Thank you, Pam. I’ll start today with a discussion of our transaction with PruittHealth, an operator new to LTC. Our $62 million contribution to the joint venture for the purchase of three skilled nursing centers in Northern Florida makes LTC the majority owner. The three centers were constructed between 2018 and 2021, now they combine 299 licensed beds, primarily in private rooms. They are being offered under a 10-year mass release with two 5-year renewal options with an affiliate of PruittHealth. As Pam discussed, the master lease provides Pruitt with a purchase option, which is exercisable between years 3 and 5. The exercise price is subject to an IRR hurdle. The initial yield of the lease is 7.25%, increasing annually up to 8% by year four. After that time, rent will increase annually by 2% to 4% based on the change in the Medicare market basket rate. We expect to receive net revenue of approximately $700,000 during the fourth quarter of this year and approximately $4.6 million next year. Last quarter, we discussed the 12-property 625-unit private pay portfolio that we transferred to an affiliate of ALG Senior, a current LTC partner. Working with ALG, we are currently determining whether we will retain all of the communities or sell all or a part of the portfolio. We will update you on our progress as we move through the process.
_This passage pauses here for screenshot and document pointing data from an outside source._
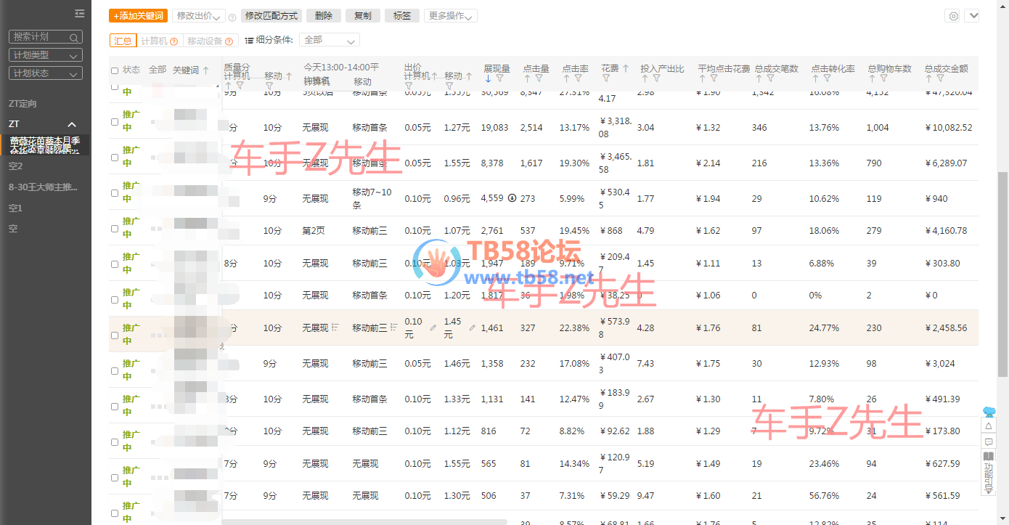Image resolution: width=1009 pixels, height=525 pixels.
Task: Click the comment feedback icon on right edge
Action: (x=988, y=441)
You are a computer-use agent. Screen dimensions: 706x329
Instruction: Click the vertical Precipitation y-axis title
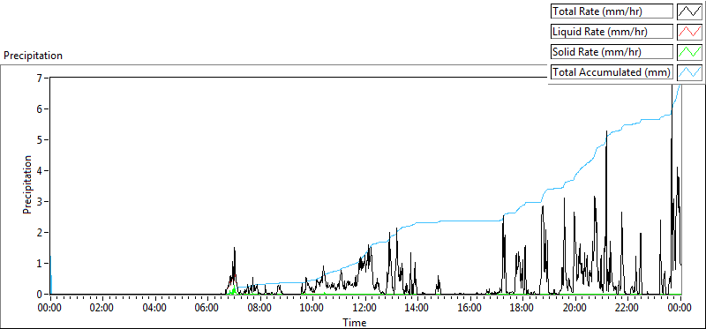27,184
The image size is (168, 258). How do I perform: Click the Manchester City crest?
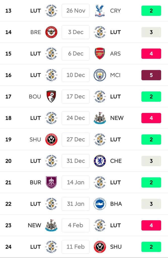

For the one operator, we have been providing rent abatements, we decided not to sell the underlying 180-unit private pay campus offering services ranging from independent living cottages to memory care. This community faced many challenges as it was hit especially hard with COVID, both at the onset of the pandemic and again during the ensuing surge and has also struggled significantly with labor shortages. However, positive occupancy gains have been…

Wendy Simpson

Management

Thank you Pam and Clint. I’m very pleased with our accomplishments under less than stellar national economic conditions. We have put capital to work in a way that benefits all of our stakeholders, strengthened our portfolio and maintained a strong and flexible balance sheet. LTC has the ability to meet strong regional operators where they are, with financing solutions that best suit their needs. Operator, we’re now ready to take questions.

Operator

Operator

Thank you. [Operator Instructions] Our first question comes from the line of Steven Valiquette with Barclays. Please go ahead.

Steven Valiquette

Analyst

Great, thanks. Hello, everyone. Thanks for taking the questions. First one here, just on the 12 assisted living facilities where you terminated the master lease, you’re transitioning to the new operator within the existing stable of operators. You mentioned that the new master lease would be mutually agreed upon from fair market rent. But I guess, I’m just curious, aside from all the accounting noise in the short term, once the dust settles, how would that fair market rent today compared to the annualized run rate of rental income you’re receiving on an annual basis under the old master lease? I mean, do you think directionally it’s going to be higher or lower or about the same? I know it’s not quite finalized yet, but just directionally, is there a bias for that to be higher, same or lower versus the prior annual run rate?

Clint Malin

Management

Well, I guess, to answer that question, we were not receiving rent for the last year or so. So, it’s going to be positive compared to what we were receiving previously. Compared to the contractual rent that was being paid pre-pandemic, that will take time to build back. But we have not been, we were not receiving much income for any during the last 1.5 years.

Steven Valiquette

Analyst

Okay. Yes. I was kind of talking before all the abatements and deferrals and everything. But yes, if it’s still unclear, that’s fine, we can just maybe follow up offline on that later. Another quick follow-up or just other question I had was the -- you mentioned that $35 million to $40 million of portfolio recycling potentially for ‘23, just curious, is there a bias for those that ventures to be skewed more towards AL versus SNF the way you see it right now, or is it just there serendipitous depending on the opportunities?

Clint Malin

Management

At this point, probably more serendipity targeting. We’ve had a number of assets we’ve sold the last couple of years. So, at this point, it would be a mix of the two.

Steven Valiquette

Analyst

Okay. Got it. Okay. That’s it for me. Thanks.

Clint Malin

Management

Thank you.

Operator

Operator

Our next question comes from the line of Michael Carroll with RBC Capital Markets. Please go ahead.

Michael Carroll

Analyst · RBC Capital Markets. Please go ahead.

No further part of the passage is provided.